The proposal went through easily last month, with the city's board of education unanimously approving it by default, as it was not pulled for further discussion or a vote. Tina Owen, Lead Teacher of Alliance, said they would be accepting applications from middle-school-age children for the 2009-10 school year immediately.
Marty Lexmond, the director of school innovation for Milwaukee Public Schools, told U.S. News and World Report that such an institution was needed to help adolescents, who are now increasingly publicly identifying their sexual orientation as early as middle school.
Laurie Higgins of the Illinois Family Institute was dismayed that the motion went through with no discernable opposition.
"I'm stunned that the religious leaders, the Christian pastors in Milwaukee, did not rise up in righteous indignation against this school," lamented Higgins. "That is what I find perhaps equally [as] troubling, if not more so."
"I think it's unconscionable to be affirming this in public schools," said Higgins. "This is not an issue for public schools. And kids at 11- and 12- and 13- and 14-[years of age] are confused on many issues - sexuality [being] one of them."
Regina Griggs, executive director of the group Parents and Friends of Ex-Gays and Gays (PFOX), agreed.
"To affirm an 11-year-old? Please," said Griggs. "They haven't even gone through puberty, but they know that they want to have sex with other men and women? I'm sorry, but it's ridiculous."

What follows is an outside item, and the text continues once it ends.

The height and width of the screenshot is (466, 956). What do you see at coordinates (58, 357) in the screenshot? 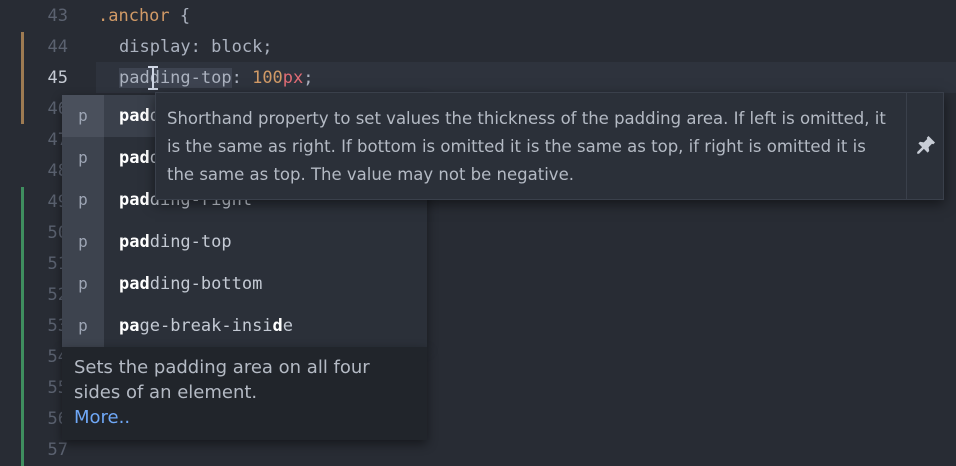
I see `line-number: 54` at bounding box center [58, 357].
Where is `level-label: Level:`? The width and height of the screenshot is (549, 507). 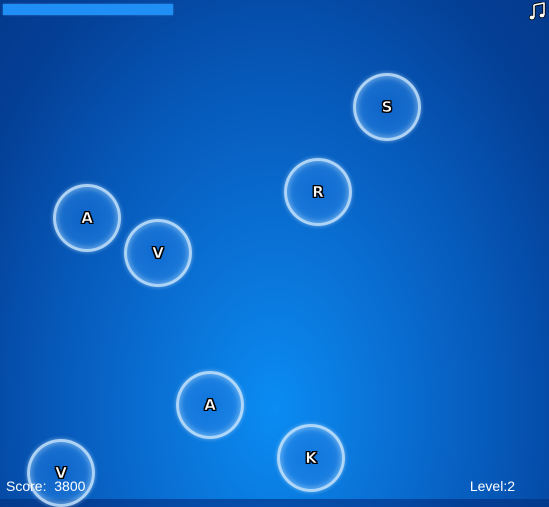 level-label: Level: is located at coordinates (488, 486).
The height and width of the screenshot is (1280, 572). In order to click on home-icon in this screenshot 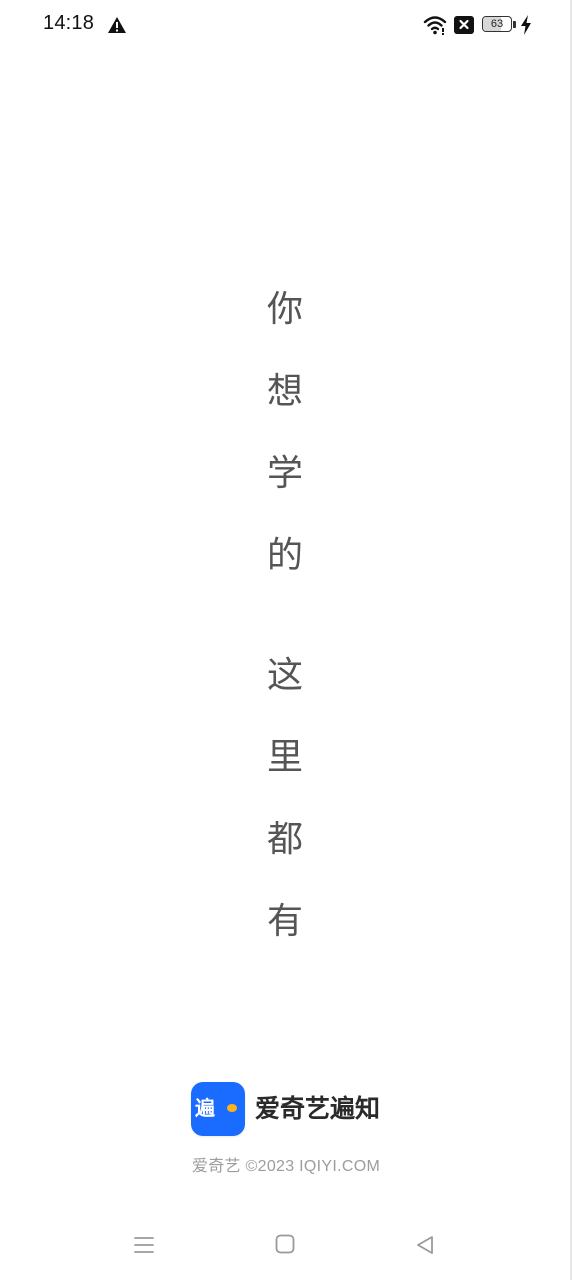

The original Alliance high school opened four years ago, also with little opposition. Other similar plans across the country, however, have not had it as easy as the Milwaukee school.
In Chicago, plans for a "gay-friendly" high school were recently delayed due to concerns from both sides of the debate, as some feared that the plans amounted to segregating homosexuals. And when Manhattan's Harvey Milk High School opened in 2003, named for an openly homosexual politician of the 1970s, students met with protesters outside the school's doors.